The rest of the ride was spent in silence except for the occasional directional instructions which he told Roy.

“Make yourself at home.” He said as Roy followed him into his house. “I got some food and drinks in the fridge but not much.” He hurried upstairs, saying that he’d been holding it in for almost an hour now.

Roy went to the kitchen and opened the refrigerator. Upstairs, he could hear Jake walking. The fridge was mostly empty with the exception of a case of beer, some leftover Chinese food and a half-empty bottle of milk. There was an open bag of chips on the kitchen counter and he opted for some of those stale chips. The phone rang and it was Jake’s mother calling as her name flashed on the little screen.

He picked it up.

“Hello, Jake?”

“No ma’am, it’s Roy.”

The woman’s breathing picked up and for a few seconds, she said nothing.

“Roy who?” She managed to say.

“Campbell, ma’am, we met a few times but I don’t blame you for not remembering me.”

“Where’s Jake? Put him on the phone. Please.”

“He’s not here right now.”

He could almost feel her beating heart from the quick exhales.

“Put Jake on the phone.” She said. “Let me talk to him.”

“I can’t right now.”

“Why not? Where is he?”

“He had a little too much to drink, ma’am but don’t worry, I’ll look after him.”

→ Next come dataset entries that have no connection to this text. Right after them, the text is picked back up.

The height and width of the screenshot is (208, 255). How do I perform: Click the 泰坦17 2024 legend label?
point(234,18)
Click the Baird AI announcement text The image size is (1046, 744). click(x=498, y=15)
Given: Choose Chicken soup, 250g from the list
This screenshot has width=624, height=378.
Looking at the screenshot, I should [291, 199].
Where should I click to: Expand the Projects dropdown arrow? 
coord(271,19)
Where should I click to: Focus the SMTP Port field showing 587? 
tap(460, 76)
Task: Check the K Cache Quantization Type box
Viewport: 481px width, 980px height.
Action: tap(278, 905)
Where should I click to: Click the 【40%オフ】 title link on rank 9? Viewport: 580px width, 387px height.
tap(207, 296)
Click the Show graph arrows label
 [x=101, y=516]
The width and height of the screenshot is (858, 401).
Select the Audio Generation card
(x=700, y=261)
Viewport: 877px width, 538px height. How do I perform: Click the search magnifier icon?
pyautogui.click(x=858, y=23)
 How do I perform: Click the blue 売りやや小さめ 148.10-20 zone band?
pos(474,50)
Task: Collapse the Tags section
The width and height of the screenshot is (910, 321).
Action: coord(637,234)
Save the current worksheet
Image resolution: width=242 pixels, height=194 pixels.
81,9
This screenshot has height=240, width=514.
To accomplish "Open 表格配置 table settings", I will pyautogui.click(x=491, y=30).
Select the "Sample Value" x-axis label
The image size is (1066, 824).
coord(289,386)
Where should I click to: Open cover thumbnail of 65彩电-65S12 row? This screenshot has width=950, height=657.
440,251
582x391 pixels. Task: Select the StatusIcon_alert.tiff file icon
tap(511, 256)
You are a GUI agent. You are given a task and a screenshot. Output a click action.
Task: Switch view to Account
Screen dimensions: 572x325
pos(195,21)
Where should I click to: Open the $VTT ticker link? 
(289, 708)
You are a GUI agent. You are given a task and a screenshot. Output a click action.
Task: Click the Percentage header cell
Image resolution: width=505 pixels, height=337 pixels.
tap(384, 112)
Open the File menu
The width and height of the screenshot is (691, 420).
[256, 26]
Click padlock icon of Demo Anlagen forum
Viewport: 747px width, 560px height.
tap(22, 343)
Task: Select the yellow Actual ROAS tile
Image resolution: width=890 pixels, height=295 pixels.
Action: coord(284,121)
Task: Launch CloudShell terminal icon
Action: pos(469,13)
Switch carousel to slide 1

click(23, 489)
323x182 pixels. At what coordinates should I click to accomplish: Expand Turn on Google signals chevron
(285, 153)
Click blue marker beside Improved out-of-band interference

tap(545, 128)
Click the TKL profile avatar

“I’ll come right over. I’m coming over right now.”

“Don’t worry ma’am.”

She finally broke.

“Oh god, Jake, Jakey, oh god. I know what you did. I know it’s you who did it.”

“It’s okay, ma’am, it’s going to be all right. Do you understand?”

“Where’s Jake? Put him on the line.” Her tone became more authoritative like mothers usually are and it reminded him of his own mother and he smiled, sadly to himself, thinking about what his mother would think of him.

“I can’t ma’am.”

“What have you done? What have you done to him?”

“Ma’am you remember that Bob Marley song? Don’t worry, be happy, ma’am you remember?”

He heard Jake walking upstairs again and told the woman he’s got to go now. She was crying. He tried to think of something to say, some comforting words but his mute screams were deafened by the cries of loneliness.

He hung up the phone and disconnected it.